1. The Constant Ratio Test: If you are given a table of values and asked to show the decay is exponential, calculate the ratio $x_{t+\Delta t} / x_t$ for several equal time intervals $\Delta t$. If the ratio is constant, the decay is exponential.
2. Two-Point Ratio Method: If you don't know the initial value $x_0$, you can use the ratio of two points: $\frac{x_1}{x_2} = e^{\frac{t_2 - t_1}{RC}}$. This is very useful for finding $RC$ when the graph doesn't show the y-intercept.
3. Unit Check for Exponents: The term $\frac{t}{RC}$ must be dimensionless. If $t$ is in milliseconds, $RC$ must also be converted to milliseconds (or both to seconds) before dividing.
4. Significant Figures: Cambridge 9702 is strict on sig figs.

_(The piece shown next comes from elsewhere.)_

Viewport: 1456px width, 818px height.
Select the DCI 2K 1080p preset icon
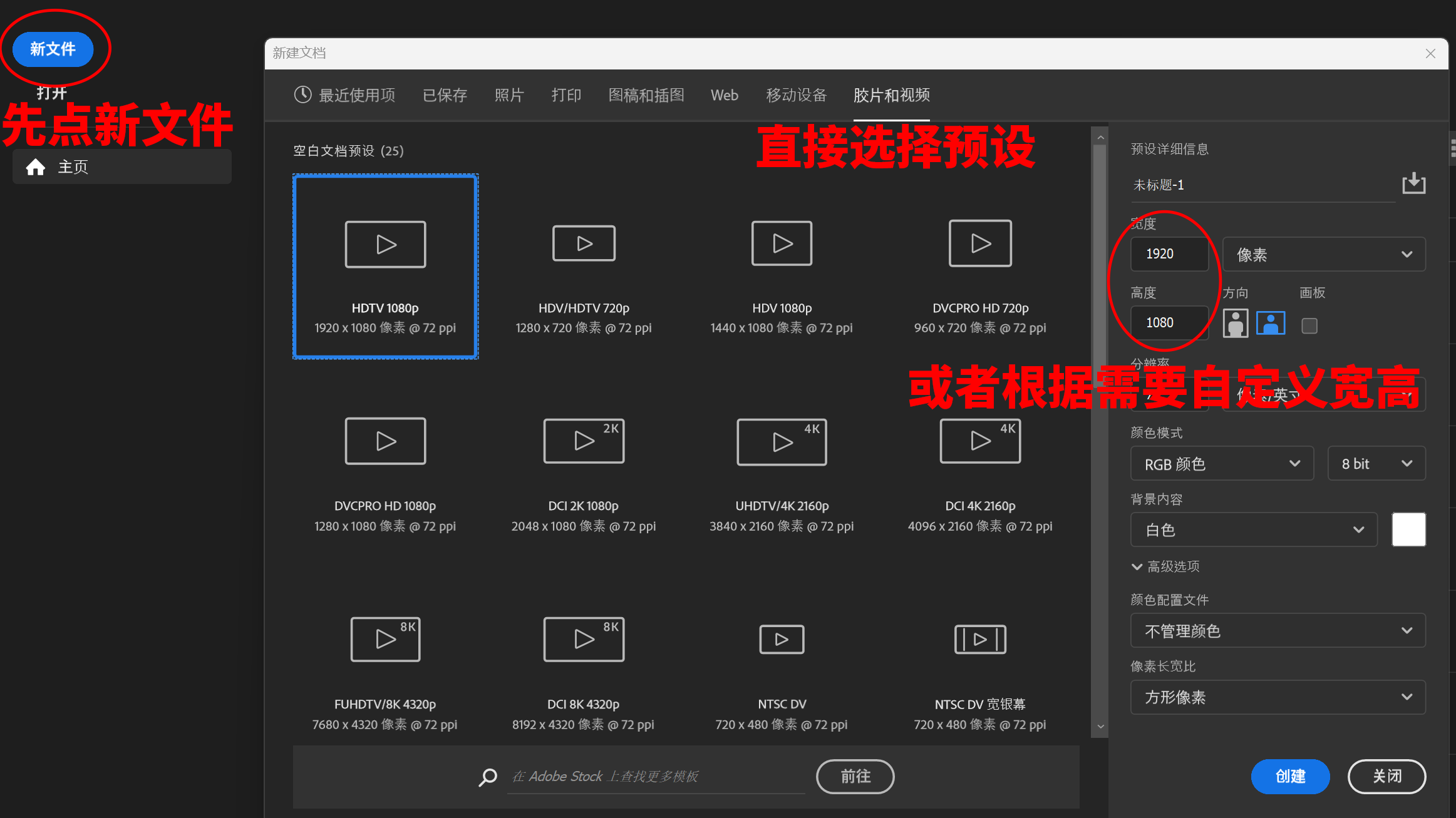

If the resistance is $47 \text{ k}\Omega$ (2 s.f.) and capacitance is $2200 \mu\text{F}$ (2 s.f.), your final time or voltage should be given to 2 s.f.
5. Sketching Graphs: When asked to sketch a discharge graph, always label the y-intercept ($Q_0, V_0, \text{ or } I_0$) and at least one point on the curve (e.g., at $t = \tau$, $y = 0.37 y_0$) to show the scale.